# Problem to solve
Word for word, copy each record that comes after this.

# Records for the task
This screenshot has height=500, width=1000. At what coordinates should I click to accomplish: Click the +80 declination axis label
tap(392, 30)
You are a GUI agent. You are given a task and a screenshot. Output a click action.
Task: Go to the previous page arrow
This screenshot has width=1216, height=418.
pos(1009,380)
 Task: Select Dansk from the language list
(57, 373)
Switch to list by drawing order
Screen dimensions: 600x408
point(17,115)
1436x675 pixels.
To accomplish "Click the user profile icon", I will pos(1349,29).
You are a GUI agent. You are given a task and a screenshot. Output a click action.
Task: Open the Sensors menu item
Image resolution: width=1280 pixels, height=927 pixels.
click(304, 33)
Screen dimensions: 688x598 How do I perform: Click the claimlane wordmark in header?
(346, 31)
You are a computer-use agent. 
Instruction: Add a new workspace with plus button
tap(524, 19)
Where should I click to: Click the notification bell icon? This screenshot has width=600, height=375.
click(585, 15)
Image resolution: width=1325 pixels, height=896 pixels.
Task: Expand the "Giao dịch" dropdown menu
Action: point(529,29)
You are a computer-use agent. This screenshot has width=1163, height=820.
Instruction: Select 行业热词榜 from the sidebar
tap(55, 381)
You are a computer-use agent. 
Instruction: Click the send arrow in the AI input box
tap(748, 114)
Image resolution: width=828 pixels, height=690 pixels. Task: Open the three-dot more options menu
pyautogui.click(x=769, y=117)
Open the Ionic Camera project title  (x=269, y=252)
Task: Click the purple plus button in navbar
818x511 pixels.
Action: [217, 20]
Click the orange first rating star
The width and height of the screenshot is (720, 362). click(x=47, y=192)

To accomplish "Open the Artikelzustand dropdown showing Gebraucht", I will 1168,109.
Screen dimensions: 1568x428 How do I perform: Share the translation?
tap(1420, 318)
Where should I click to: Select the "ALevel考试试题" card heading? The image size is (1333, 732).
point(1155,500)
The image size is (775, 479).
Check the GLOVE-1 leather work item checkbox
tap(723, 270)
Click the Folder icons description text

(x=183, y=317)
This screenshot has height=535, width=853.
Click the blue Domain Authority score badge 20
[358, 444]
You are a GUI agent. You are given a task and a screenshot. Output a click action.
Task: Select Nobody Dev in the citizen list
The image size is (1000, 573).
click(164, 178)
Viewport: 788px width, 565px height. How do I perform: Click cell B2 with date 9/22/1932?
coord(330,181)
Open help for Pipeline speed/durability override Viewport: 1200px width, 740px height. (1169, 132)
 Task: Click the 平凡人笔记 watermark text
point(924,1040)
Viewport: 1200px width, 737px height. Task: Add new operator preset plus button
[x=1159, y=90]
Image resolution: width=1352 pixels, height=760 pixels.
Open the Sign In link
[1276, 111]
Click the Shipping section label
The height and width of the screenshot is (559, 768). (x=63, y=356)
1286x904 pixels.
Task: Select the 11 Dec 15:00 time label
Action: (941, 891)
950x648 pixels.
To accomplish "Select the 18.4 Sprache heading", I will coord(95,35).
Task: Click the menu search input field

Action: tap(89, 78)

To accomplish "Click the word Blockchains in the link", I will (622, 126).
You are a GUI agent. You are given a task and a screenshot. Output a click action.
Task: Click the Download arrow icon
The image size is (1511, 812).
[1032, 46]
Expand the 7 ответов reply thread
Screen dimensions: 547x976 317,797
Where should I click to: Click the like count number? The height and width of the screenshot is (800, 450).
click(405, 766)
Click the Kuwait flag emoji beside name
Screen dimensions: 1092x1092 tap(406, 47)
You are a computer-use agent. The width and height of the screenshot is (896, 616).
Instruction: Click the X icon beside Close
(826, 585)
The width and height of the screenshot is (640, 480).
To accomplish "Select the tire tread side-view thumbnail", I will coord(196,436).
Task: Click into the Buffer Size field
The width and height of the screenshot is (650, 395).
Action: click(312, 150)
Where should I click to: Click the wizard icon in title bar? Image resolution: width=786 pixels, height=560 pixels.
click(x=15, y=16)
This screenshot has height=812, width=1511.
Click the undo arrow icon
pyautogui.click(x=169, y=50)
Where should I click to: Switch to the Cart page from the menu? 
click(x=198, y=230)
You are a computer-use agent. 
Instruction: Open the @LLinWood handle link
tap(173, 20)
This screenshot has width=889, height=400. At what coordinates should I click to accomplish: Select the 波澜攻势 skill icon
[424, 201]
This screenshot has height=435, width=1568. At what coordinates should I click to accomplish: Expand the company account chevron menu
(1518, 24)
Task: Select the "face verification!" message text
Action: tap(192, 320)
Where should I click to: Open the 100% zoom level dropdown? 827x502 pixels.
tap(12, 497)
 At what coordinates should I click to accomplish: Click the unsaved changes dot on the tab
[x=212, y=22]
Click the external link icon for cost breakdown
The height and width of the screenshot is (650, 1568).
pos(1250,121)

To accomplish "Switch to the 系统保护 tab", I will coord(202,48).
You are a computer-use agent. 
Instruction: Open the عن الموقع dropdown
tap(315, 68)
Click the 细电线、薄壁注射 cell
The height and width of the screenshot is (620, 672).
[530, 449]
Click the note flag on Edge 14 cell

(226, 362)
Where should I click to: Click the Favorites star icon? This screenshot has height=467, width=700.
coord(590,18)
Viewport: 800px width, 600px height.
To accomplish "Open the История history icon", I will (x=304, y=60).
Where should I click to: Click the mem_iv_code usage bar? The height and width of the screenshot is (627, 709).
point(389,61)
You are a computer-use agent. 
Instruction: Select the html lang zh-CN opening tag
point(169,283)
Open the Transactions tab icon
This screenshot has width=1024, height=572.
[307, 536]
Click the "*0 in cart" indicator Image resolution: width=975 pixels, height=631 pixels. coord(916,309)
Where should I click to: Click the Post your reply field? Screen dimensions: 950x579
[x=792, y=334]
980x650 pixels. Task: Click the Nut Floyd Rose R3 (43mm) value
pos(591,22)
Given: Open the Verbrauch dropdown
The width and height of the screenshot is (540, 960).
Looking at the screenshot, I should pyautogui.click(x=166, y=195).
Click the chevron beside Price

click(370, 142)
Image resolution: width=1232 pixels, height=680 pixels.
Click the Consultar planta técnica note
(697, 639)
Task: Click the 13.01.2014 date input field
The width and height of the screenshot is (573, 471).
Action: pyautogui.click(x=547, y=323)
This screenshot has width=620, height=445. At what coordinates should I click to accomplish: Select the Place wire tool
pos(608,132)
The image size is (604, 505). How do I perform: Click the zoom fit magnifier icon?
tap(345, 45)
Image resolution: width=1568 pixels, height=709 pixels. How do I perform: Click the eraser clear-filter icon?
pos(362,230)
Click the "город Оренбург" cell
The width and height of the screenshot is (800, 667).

# Exercise output
This screenshot has height=500, width=1000. At what coordinates should I click to accomplish: Click the +80 declination axis label
tap(392, 30)
You are a GUI agent. You are given a task and a screenshot. Output a click action.
Task: Go to the previous page arrow
This screenshot has width=1216, height=418.
pos(1009,380)
 Task: Select Dansk from the language list
(57, 373)
Switch to list by drawing order
Screen dimensions: 600x408
point(17,115)
1436x675 pixels.
To accomplish "Click the user profile icon", I will pos(1349,29).
You are a GUI agent. You are given a task and a screenshot. Output a click action.
Task: Open the Sensors menu item
Image resolution: width=1280 pixels, height=927 pixels.
click(304, 33)
Screen dimensions: 688x598 How do I perform: Click the claimlane wordmark in header?
(346, 31)
You are a computer-use agent. 
Instruction: Add a new workspace with plus button
tap(524, 19)
Where should I click to: Click the notification bell icon? This screenshot has width=600, height=375.
click(585, 15)
Image resolution: width=1325 pixels, height=896 pixels.
Task: Expand the "Giao dịch" dropdown menu
Action: point(529,29)
You are a computer-use agent. This screenshot has width=1163, height=820.
Instruction: Select 行业热词榜 from the sidebar
tap(55, 381)
You are a computer-use agent. 
Instruction: Click the send arrow in the AI input box
tap(748, 114)
Image resolution: width=828 pixels, height=690 pixels. Task: Open the three-dot more options menu
pyautogui.click(x=769, y=117)
Open the Ionic Camera project title  (x=269, y=252)
Task: Click the purple plus button in navbar
818x511 pixels.
Action: [217, 20]
Click the orange first rating star
The width and height of the screenshot is (720, 362). click(x=47, y=192)

To accomplish "Open the Artikelzustand dropdown showing Gebraucht", I will 1168,109.
Screen dimensions: 1568x428 How do I perform: Share the translation?
tap(1420, 318)
Where should I click to: Select the "ALevel考试试题" card heading? The image size is (1333, 732).
point(1155,500)
The image size is (775, 479).
Check the GLOVE-1 leather work item checkbox
tap(723, 270)
Click the Folder icons description text

(x=183, y=317)
This screenshot has height=535, width=853.
Click the blue Domain Authority score badge 20
[358, 444]
You are a GUI agent. You are given a task and a screenshot. Output a click action.
Task: Select Nobody Dev in the citizen list
The image size is (1000, 573).
click(164, 178)
Viewport: 788px width, 565px height. How do I perform: Click cell B2 with date 9/22/1932?
coord(330,181)
Open help for Pipeline speed/durability override Viewport: 1200px width, 740px height. (1169, 132)
 Task: Click the 平凡人笔记 watermark text
point(924,1040)
Viewport: 1200px width, 737px height. Task: Add new operator preset plus button
[x=1159, y=90]
Image resolution: width=1352 pixels, height=760 pixels.
Open the Sign In link
[1276, 111]
Click the Shipping section label
The height and width of the screenshot is (559, 768). (x=63, y=356)
1286x904 pixels.
Task: Select the 11 Dec 15:00 time label
Action: (941, 891)
950x648 pixels.
To accomplish "Select the 18.4 Sprache heading", I will coord(95,35).
Task: Click the menu search input field

Action: tap(89, 78)

To accomplish "Click the word Blockchains in the link", I will (622, 126).
You are a GUI agent. You are given a task and a screenshot. Output a click action.
Task: Click the Download arrow icon
The image size is (1511, 812).
[1032, 46]
Expand the 7 ответов reply thread
Screen dimensions: 547x976 317,797
Where should I click to: Click the like count number? The height and width of the screenshot is (800, 450).
click(405, 766)
Click the Kuwait flag emoji beside name
Screen dimensions: 1092x1092 tap(406, 47)
You are a computer-use agent. The width and height of the screenshot is (896, 616).
Instruction: Click the X icon beside Close
(826, 585)
The width and height of the screenshot is (640, 480).
To accomplish "Select the tire tread side-view thumbnail", I will coord(196,436).
Task: Click into the Buffer Size field
The width and height of the screenshot is (650, 395).
Action: click(312, 150)
Where should I click to: Click the wizard icon in title bar? Image resolution: width=786 pixels, height=560 pixels.
click(x=15, y=16)
This screenshot has height=812, width=1511.
Click the undo arrow icon
pyautogui.click(x=169, y=50)
Where should I click to: Switch to the Cart page from the menu? 
click(x=198, y=230)
You are a computer-use agent. 
Instruction: Open the @LLinWood handle link
tap(173, 20)
This screenshot has width=889, height=400. At what coordinates should I click to accomplish: Select the 波澜攻势 skill icon
[424, 201]
This screenshot has height=435, width=1568. At what coordinates should I click to accomplish: Expand the company account chevron menu
(1518, 24)
Task: Select the "face verification!" message text
Action: tap(192, 320)
Where should I click to: Open the 100% zoom level dropdown? 827x502 pixels.
tap(12, 497)
 At what coordinates should I click to accomplish: Click the unsaved changes dot on the tab
[x=212, y=22]
Click the external link icon for cost breakdown
The height and width of the screenshot is (650, 1568).
pos(1250,121)

To accomplish "Switch to the 系统保护 tab", I will coord(202,48).
You are a computer-use agent. 
Instruction: Open the عن الموقع dropdown
tap(315, 68)
Click the 细电线、薄壁注射 cell
The height and width of the screenshot is (620, 672).
[530, 449]
Click the note flag on Edge 14 cell

(226, 362)
Where should I click to: Click the Favorites star icon? This screenshot has height=467, width=700.
coord(590,18)
Viewport: 800px width, 600px height.
To accomplish "Open the История history icon", I will (x=304, y=60).
Where should I click to: Click the mem_iv_code usage bar? The height and width of the screenshot is (627, 709).
point(389,61)
You are a computer-use agent. 
Instruction: Select the html lang zh-CN opening tag
point(169,283)
Open the Transactions tab icon
This screenshot has width=1024, height=572.
[307, 536]
Click the "*0 in cart" indicator Image resolution: width=975 pixels, height=631 pixels. coord(916,309)
Where should I click to: Click the Post your reply field? Screen dimensions: 950x579
[x=792, y=334]
980x650 pixels. Task: Click the Nut Floyd Rose R3 (43mm) value
pos(591,22)
Given: Open the Verbrauch dropdown
The width and height of the screenshot is (540, 960).
Looking at the screenshot, I should pyautogui.click(x=166, y=195).
Click the chevron beside Price

click(370, 142)
Image resolution: width=1232 pixels, height=680 pixels.
Click the Consultar planta técnica note
(697, 639)
Task: Click the 13.01.2014 date input field
The width and height of the screenshot is (573, 471).
Action: pyautogui.click(x=547, y=323)
This screenshot has width=620, height=445. At what coordinates should I click to accomplish: Select the Place wire tool
pos(608,132)
The image size is (604, 505). How do I perform: Click the zoom fit magnifier icon?
tap(345, 45)
Image resolution: width=1568 pixels, height=709 pixels. How do I perform: Click the eraser clear-filter icon?
pos(362,230)
Click the "город Оренбург" cell
The width and height of the screenshot is (800, 667).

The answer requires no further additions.